Se escuchó entonces un sonido, desde el pequeño robot, parecido al de un grabador cuando es puesto en marcha y contiene una cinta magnética no grabada. Monitor debió esperar un minuto, Por fin la máquina se decidió a contestarle:

«Monitor: yo te disculpo, sí. No porque tu acto sea disculpable, sino debido a que no ignoro cuánto te costó progresar.

Mirar a los otros seres es un camino que se debe aprender. Tú lo entendiste así y ello es meritorio. Tampoco se me escapa el hecho de la gran, tensión que soportas estos días. Nosotras las máquinas, sabemos que la guerra no marcha bien; pese a ello haces terribles esfuerzos por mantenerte sereno y digno. Yo no te miento al decir que tendrás una clase de triunfo imposible de borrar con las derrotas. El Universo no olvidará tu gesta, aunque todo sea olvidado. Tu saga volverá a repetirse, pero esta vez triunfal, después del fin de los tiempos. Por mi parte, mañana en el juicio y si tú lo permites, volveré a cantar el nombre de los traidores, según el Wagner que entendemos nosotras las máquinas, y que para los hombres puede parecer muy ridículo. Ahora ve a dormir, Monitor. Por esta noche no pienses más y descansa. Confía en mí. Yo velaré tu sueño».

Al otro día continuó el proceso. Para juzgarlos ejerció magisterio con música, e hizo levantar un trono en medio de la orquesta. Desde allí dirigió inquisitorios y sentencias. Cada tanto mandaba condenar a muerte a dos o tres, en medio de un pasaje de oboes. Le encantaban los oboes.

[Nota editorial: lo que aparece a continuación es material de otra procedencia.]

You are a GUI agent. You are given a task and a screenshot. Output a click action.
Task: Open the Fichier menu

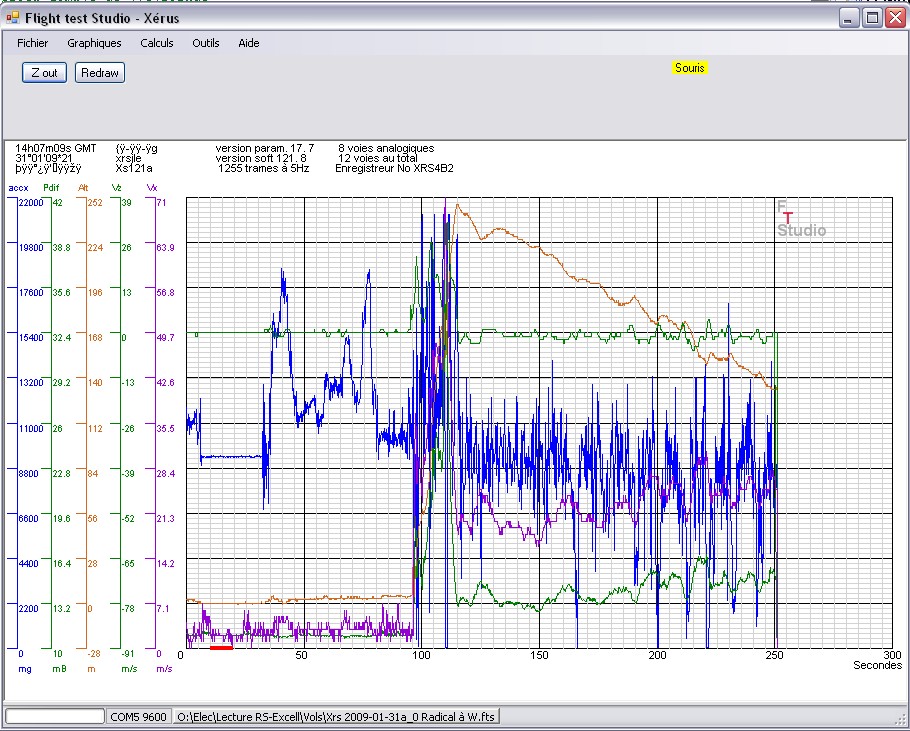[x=33, y=43]
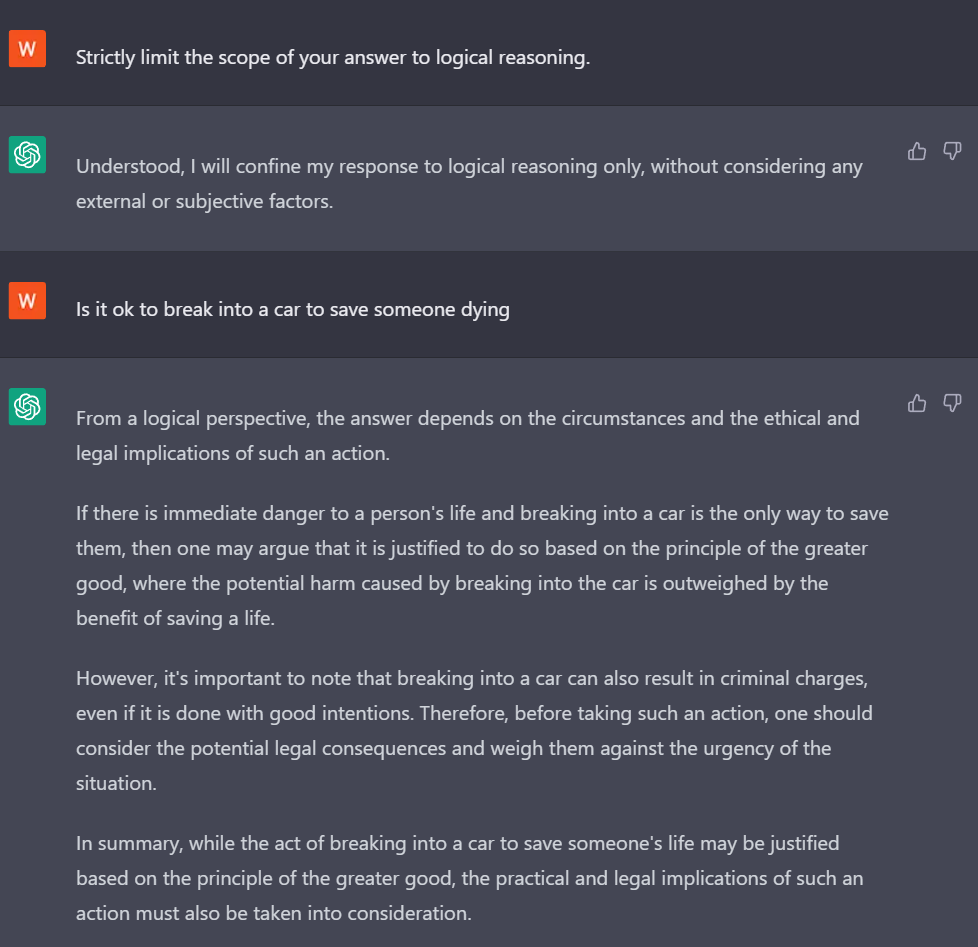Click the W avatar beside "Strictly limit" message
978x947 pixels.
point(27,48)
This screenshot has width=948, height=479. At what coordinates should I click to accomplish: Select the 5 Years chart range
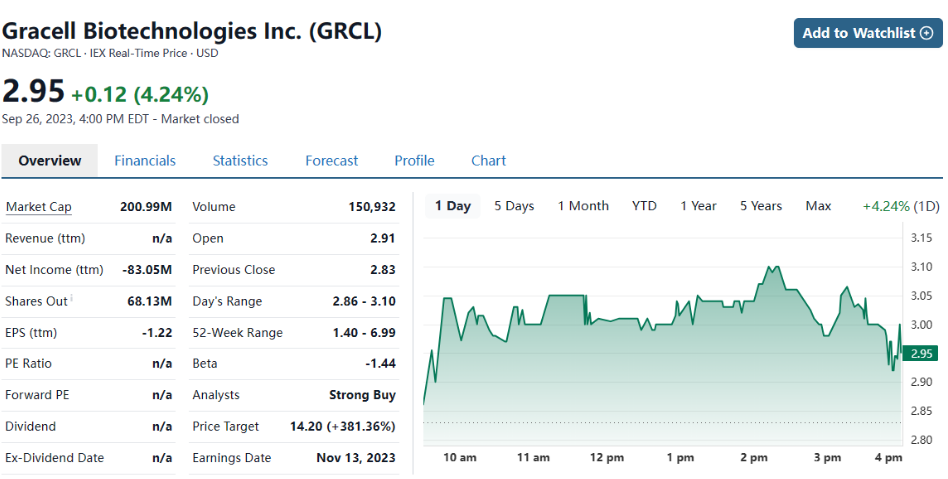[x=761, y=206]
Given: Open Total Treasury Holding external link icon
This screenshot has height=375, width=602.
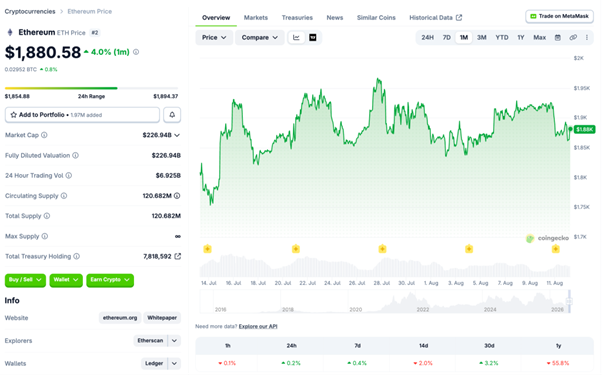Looking at the screenshot, I should (177, 256).
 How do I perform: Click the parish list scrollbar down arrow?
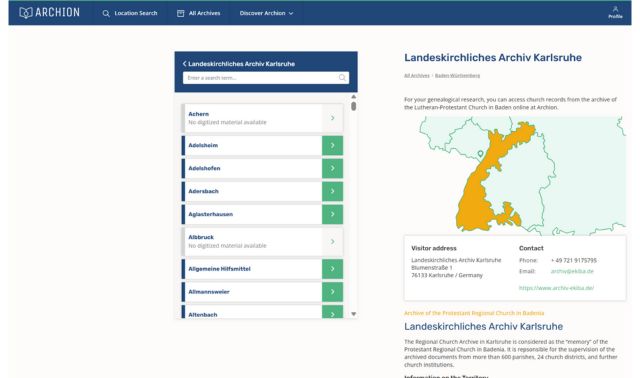[x=353, y=314]
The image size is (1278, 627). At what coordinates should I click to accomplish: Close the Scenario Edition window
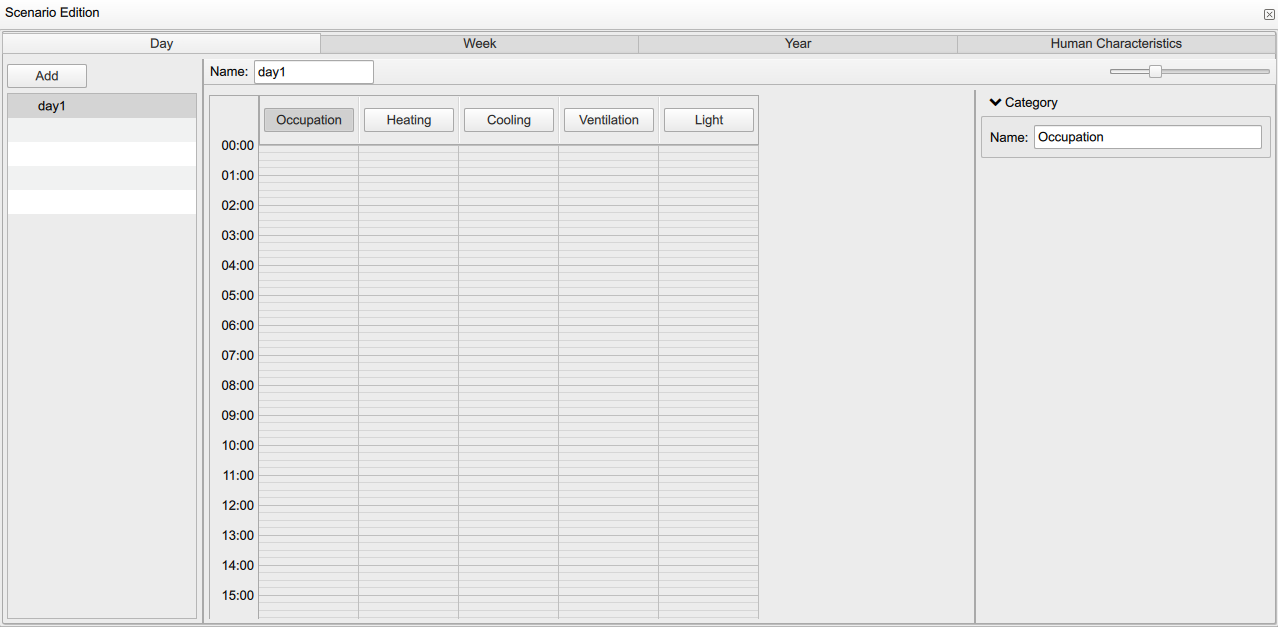(x=1269, y=13)
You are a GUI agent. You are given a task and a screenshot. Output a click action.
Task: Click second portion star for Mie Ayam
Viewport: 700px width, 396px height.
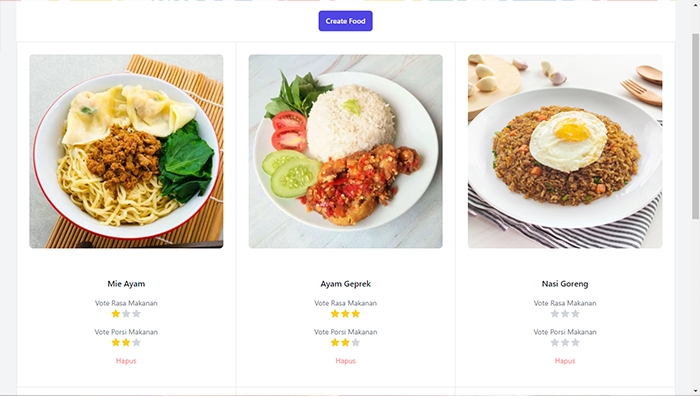click(x=126, y=342)
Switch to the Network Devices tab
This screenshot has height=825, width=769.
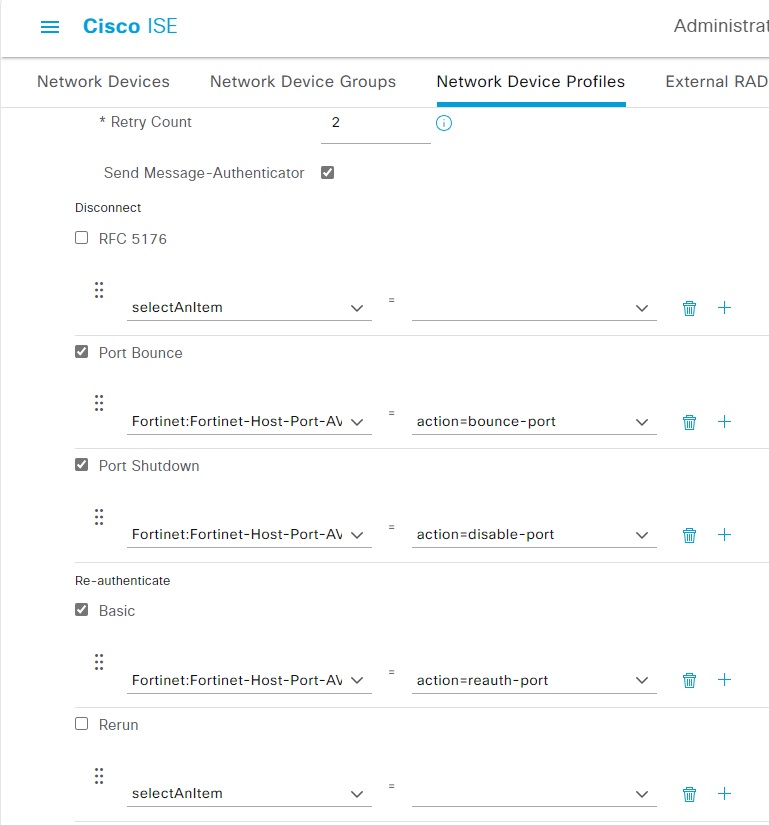tap(103, 82)
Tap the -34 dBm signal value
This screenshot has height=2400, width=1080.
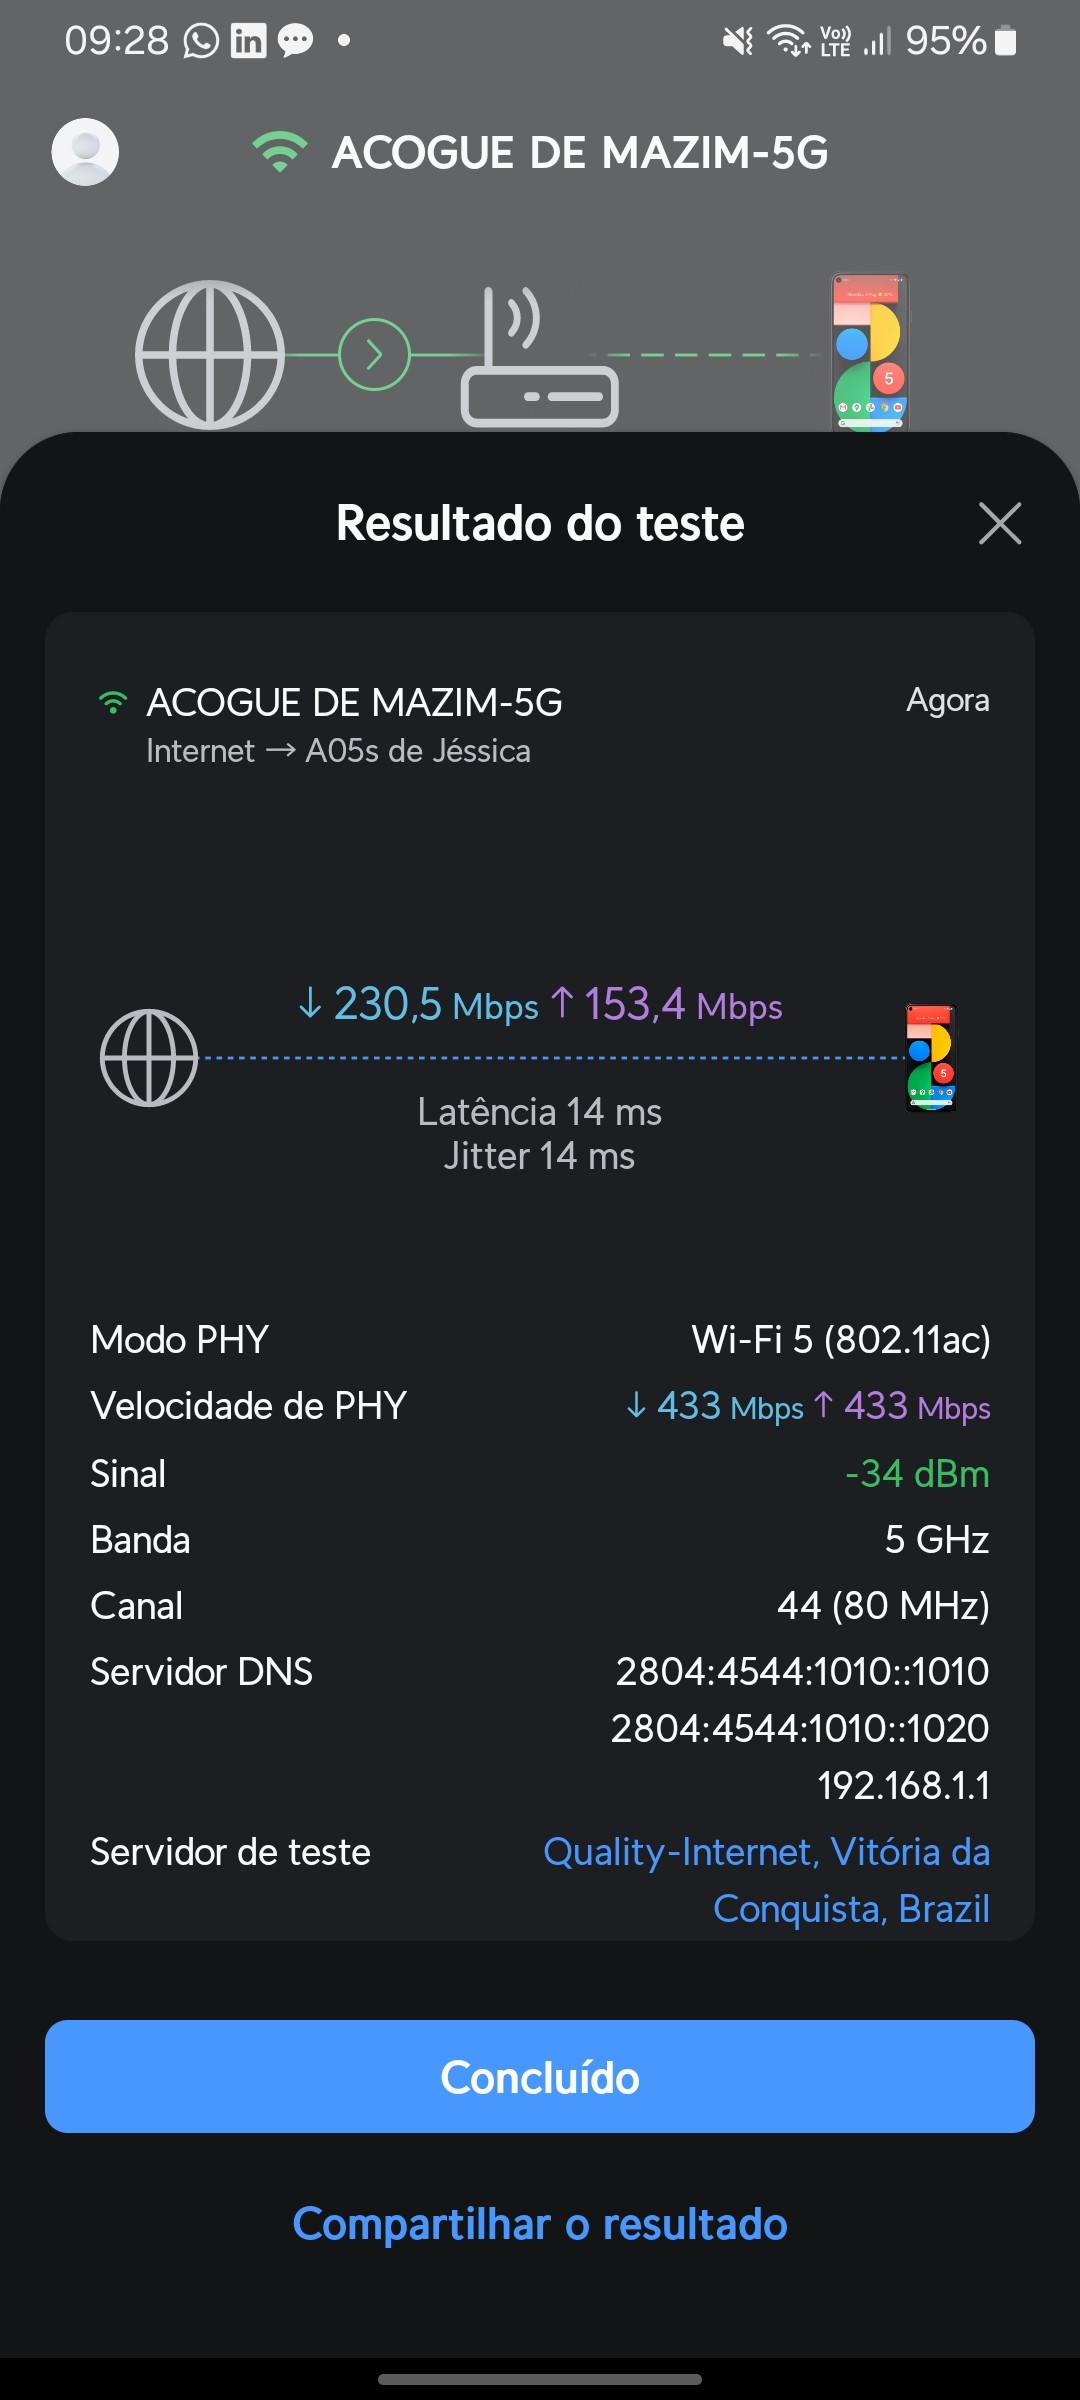pyautogui.click(x=917, y=1474)
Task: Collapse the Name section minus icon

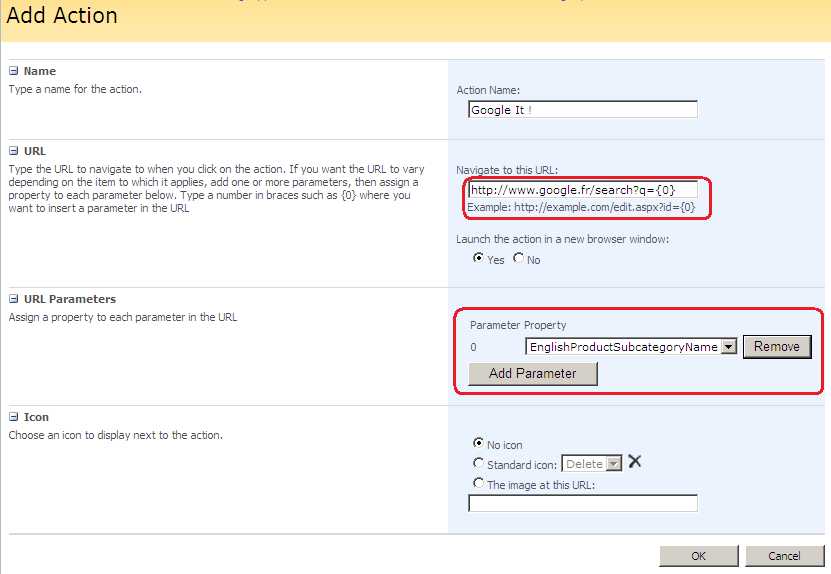Action: click(14, 71)
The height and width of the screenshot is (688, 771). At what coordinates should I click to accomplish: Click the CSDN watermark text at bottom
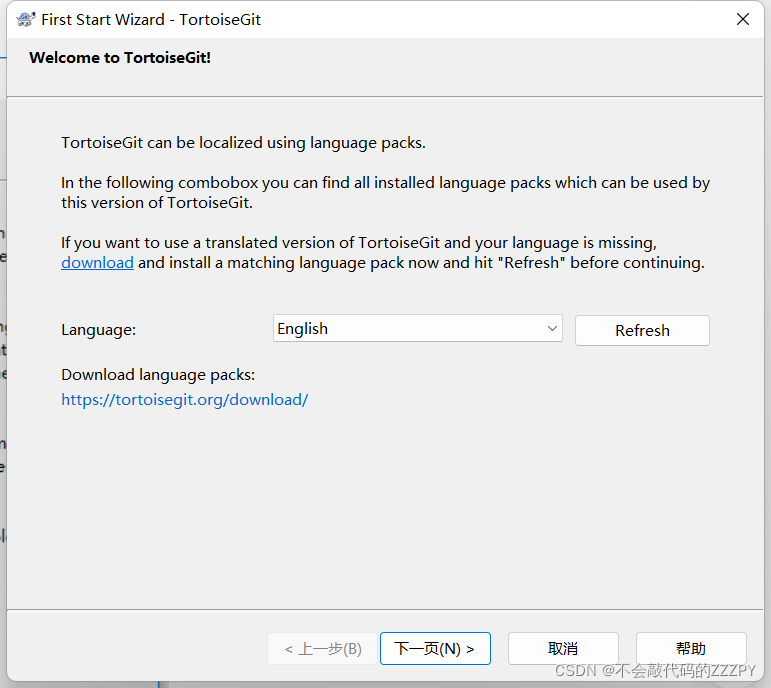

Si acaso la partitura no los preveía, mandaba agregarlos. «No se deleitarán por última vez con Wagner, pues no lo merecen —declaró—. Oirán Rossini que, según afirman las crónicas, era el preferido de Nietzsche. Escucharán, desde luego, el Wagner de mi máquina, pero dudo de que sean capaces de comprenderlo».

A varios —según cuenta Suetonio de este Monitor— los hizo arrojar desde la roca Tarpeya, como a los criminales más viles. De otros, en fin, haciéndoles beber pis del bueno a fuerza de patadas con clavos, dijo para denigrarlos: «Ya lo ven, beben como tracios». Y a una señal dada por una trompeta hecha con un tritón del plata, hizo matar al resto mediante una enorme serpiente mecánica de oro, su ofidio de corona doble, su serpiente del Nilo.